* [TEXT PROVIDED]
Open zw615 opened this issue 3 years ago • 3 comments

Describe the bug I find strange memory behaviour with bits_and_tpu timm code on tpu. If the layer decay learning rate is set (--layer-decay), the memory usage just keep going up. For small models this is fine. For large models this may eventually lead to out-of-memory error and program crashes. However, if the layer decay learning rate is turned off, everything seems good.

This behaviour is also verified by commenting out this line and only leaving the line without lr_scale. In this case, even --layer-decay is set, the memory usage is stable. But I have checked, all the variables in param_group[self.param_group_field] = value * param_group['lr_scale'] are type float. And self.param_group_field] is actually just lr, a key already in the dict, so there is no risk of increasing the dict every step.

Another interesting thing is that even after the program is finished, the cpu memory usage is still over 100GB. I have to use kill -9 to release the memory.

[Entries for locating described items]
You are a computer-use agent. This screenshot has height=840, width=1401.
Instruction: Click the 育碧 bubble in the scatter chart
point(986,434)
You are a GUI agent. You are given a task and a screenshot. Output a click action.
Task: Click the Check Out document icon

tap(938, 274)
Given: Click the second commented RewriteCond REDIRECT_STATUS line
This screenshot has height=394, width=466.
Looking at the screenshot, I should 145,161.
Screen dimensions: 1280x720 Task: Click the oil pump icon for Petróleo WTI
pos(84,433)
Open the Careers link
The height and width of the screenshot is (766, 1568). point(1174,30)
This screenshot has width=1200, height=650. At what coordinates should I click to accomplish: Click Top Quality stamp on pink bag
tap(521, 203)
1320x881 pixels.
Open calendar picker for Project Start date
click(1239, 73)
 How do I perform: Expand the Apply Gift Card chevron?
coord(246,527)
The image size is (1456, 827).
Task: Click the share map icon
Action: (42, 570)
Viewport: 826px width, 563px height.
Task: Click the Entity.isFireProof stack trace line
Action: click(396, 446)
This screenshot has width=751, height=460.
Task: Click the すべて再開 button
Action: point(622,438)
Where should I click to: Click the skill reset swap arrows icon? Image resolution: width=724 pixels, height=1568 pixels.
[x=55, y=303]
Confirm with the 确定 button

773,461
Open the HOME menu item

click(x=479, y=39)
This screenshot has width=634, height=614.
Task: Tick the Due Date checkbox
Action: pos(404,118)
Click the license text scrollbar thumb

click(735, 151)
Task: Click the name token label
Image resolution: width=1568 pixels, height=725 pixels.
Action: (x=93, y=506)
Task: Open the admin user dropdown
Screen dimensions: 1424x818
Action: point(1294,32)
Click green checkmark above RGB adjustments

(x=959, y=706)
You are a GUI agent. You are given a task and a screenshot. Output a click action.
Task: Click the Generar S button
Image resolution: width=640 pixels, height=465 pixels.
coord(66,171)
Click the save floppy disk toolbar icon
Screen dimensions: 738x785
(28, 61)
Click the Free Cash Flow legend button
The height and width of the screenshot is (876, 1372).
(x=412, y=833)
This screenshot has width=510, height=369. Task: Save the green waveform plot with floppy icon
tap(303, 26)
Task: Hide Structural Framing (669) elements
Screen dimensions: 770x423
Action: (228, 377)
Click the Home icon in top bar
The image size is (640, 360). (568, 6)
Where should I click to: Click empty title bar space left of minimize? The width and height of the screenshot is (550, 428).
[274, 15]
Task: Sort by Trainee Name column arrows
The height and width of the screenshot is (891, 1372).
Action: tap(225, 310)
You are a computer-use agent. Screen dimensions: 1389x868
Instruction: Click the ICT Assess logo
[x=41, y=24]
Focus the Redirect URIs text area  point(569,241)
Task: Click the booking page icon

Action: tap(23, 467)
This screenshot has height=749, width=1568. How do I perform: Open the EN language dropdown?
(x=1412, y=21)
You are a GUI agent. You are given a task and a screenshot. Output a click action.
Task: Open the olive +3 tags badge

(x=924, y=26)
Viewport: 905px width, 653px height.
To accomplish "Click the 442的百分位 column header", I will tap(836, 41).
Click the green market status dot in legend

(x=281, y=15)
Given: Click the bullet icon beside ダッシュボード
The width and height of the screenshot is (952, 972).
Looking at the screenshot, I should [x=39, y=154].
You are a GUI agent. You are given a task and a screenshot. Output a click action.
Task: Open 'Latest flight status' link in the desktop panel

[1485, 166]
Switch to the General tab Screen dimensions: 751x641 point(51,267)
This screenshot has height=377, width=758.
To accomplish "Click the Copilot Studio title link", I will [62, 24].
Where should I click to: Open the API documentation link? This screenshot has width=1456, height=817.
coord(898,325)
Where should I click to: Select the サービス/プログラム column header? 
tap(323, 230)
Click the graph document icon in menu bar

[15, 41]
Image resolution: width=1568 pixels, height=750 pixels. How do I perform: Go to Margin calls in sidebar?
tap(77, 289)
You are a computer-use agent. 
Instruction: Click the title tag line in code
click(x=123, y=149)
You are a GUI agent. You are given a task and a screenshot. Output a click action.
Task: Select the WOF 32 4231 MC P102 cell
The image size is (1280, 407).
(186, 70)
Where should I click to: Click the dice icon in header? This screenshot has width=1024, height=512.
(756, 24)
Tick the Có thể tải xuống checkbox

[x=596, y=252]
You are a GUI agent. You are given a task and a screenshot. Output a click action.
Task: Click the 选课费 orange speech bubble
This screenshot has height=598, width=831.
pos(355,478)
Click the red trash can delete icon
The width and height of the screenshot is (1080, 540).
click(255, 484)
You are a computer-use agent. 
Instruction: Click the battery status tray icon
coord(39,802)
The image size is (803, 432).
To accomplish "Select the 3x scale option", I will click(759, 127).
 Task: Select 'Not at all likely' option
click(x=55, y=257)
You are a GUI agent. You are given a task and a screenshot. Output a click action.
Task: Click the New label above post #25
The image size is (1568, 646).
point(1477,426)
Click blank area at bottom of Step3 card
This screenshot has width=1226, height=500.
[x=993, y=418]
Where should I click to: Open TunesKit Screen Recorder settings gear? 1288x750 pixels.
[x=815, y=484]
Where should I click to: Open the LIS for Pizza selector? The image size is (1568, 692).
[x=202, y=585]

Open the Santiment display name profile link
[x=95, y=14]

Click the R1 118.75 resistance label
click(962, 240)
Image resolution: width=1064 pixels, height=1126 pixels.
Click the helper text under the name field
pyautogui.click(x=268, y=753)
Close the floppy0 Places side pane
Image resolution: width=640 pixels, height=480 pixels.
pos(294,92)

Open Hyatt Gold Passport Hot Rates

* [PROBLEMS]
(1) Sum up the bug report in two sentences.
(2) Resume the bug report after its last sentence.
These entries have no connection to the bug report.

* [ANSWERS]
(1) When the layer decay learning rate is set in the bits_and_tpu timm code on TPU, memory usage keeps rising, which can crash large models with an out-of-memory error, while turning layer decay off keeps memory stable. Commenting out the line that multiplies by lr_scale also stops the growth, even though all the variables in it are floats, and the CPU memory stays over 100GB after the program finishes until it is killed with kill -9.

(2)
I have also find that turning on the layer decay learning rate will essentially triple the time taken by the first few steps on tpu pods. I think this has something to do with graph compilation. But I fail to understand why updating optimizer learning rate has anything to do with the computational graph.

To Reproduce Steps to reproduce the behavior:

  1. pull the latest bits_and_tpu branch timm code.
  2. This script should be able to reproduce the issue. Of course, other arguments other than --layer-decay don't really matter.
python3 /home/user/Code/pytorch-image-models/launch_xla.py --num-devices 8 /home/user/Code/pytorch-image-models/train.py \
/path/to/gcs/bucket --dataset tfds/imagenet2012:5.1.0 --val-split validation \
--model vit_large_patch16_224 --gp "avg" \
--initial-checkpoint "" \
--resume "" \
--num-classes 1000 --img-size 224 --crop-pct 0.875 --train-interpolation bicubic \
--batch-size 32 \
--opt adamw --opt-eps 1e-8 --weight-decay 0.05 \
--sched cosine --lr 2e-3 --lr-cycle-decay 1.0 --warmup-lr 1e-6 --min-lr 1e-6 \
**--layer-decay 0.75** \
--epochs 50 --warmup-epochs 5 --cooldown-epochs 0 \
--aa rand-m9-mstd0.5-inc1 --reprob 0.25 --mixup 0.8 --cutmix 1.0 --smoothing 0.1 --drop-path 0.2 \
--workers 4 --seed 0 \
--log-interval 200 --pin-mem

Expected behavior This strange behaviour of --layer-decay not only greatly slows down the training speed (on pods the first few steps take almost as much time as the rest 99.9% steps), but also leads to program crashes after a long time training. Now I have to manually kill the program twice a day. It would be nice if one can use tpu smoothly, just like gpu training.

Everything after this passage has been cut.